## Data extracts
⟨
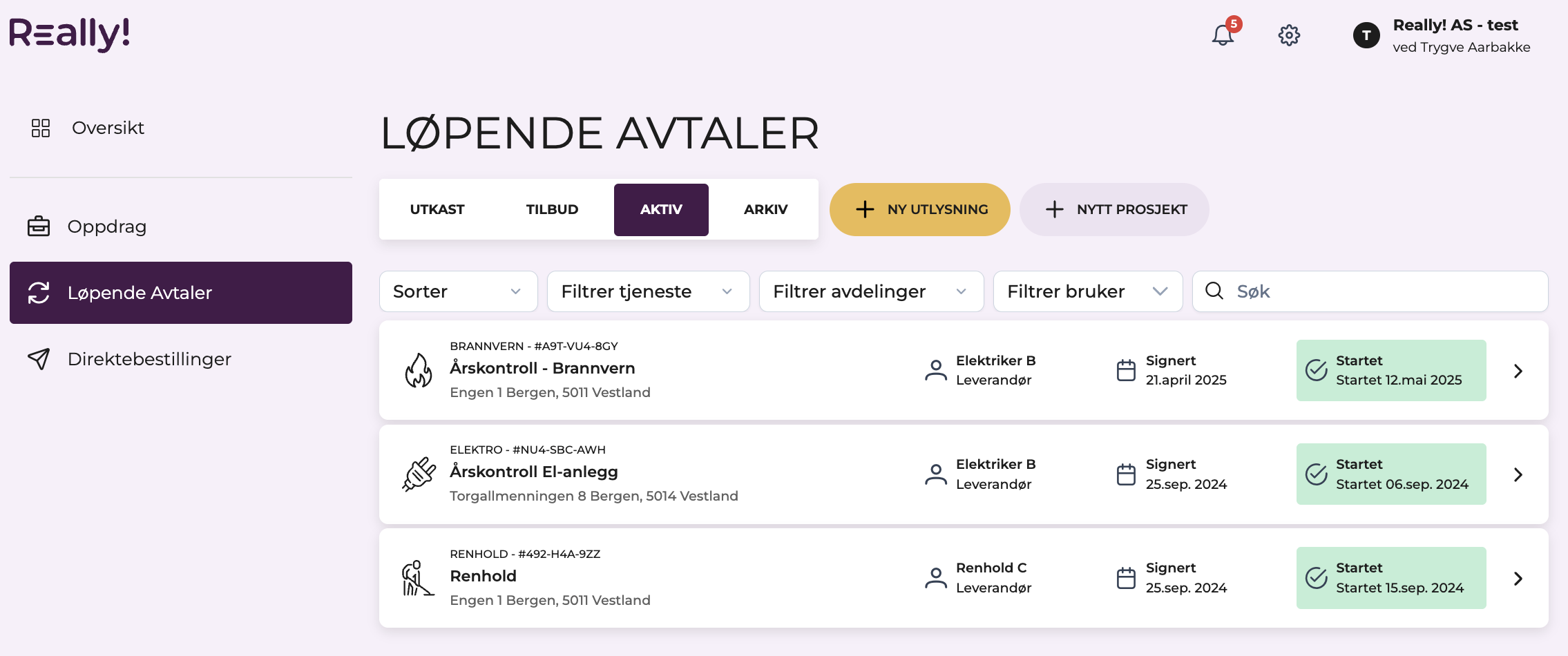Click the electric plug icon for El-anlegg
The height and width of the screenshot is (656, 1568).
(x=419, y=474)
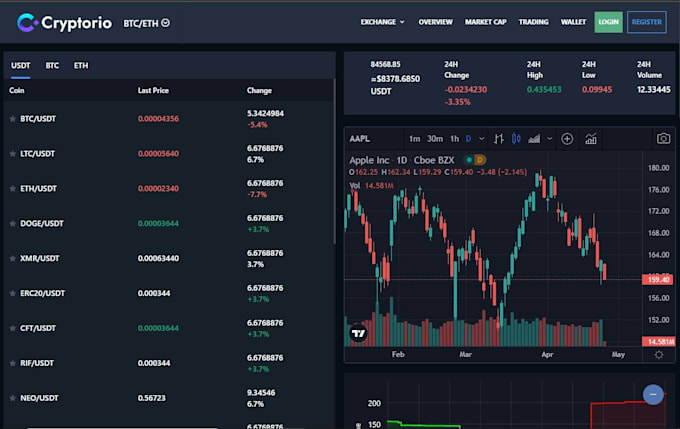Open chart settings gear icon
This screenshot has width=680, height=429.
tap(658, 355)
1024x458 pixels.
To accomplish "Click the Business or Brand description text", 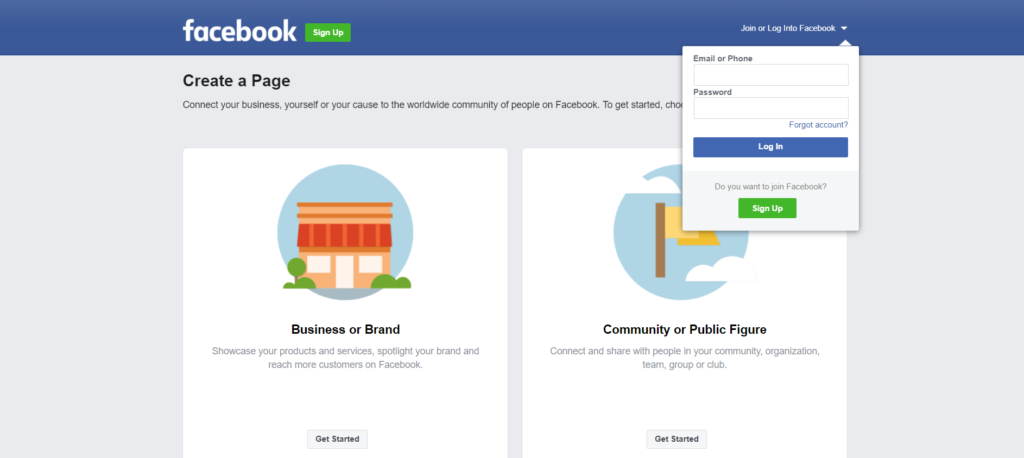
⟩
## What is required
Could you set down word for word each line from the one holding "1024x458 pixels." through the end of the material above, without any pictures?

## Answer section
1024x458 pixels.
To accomplish "Click the Business or Brand description text", 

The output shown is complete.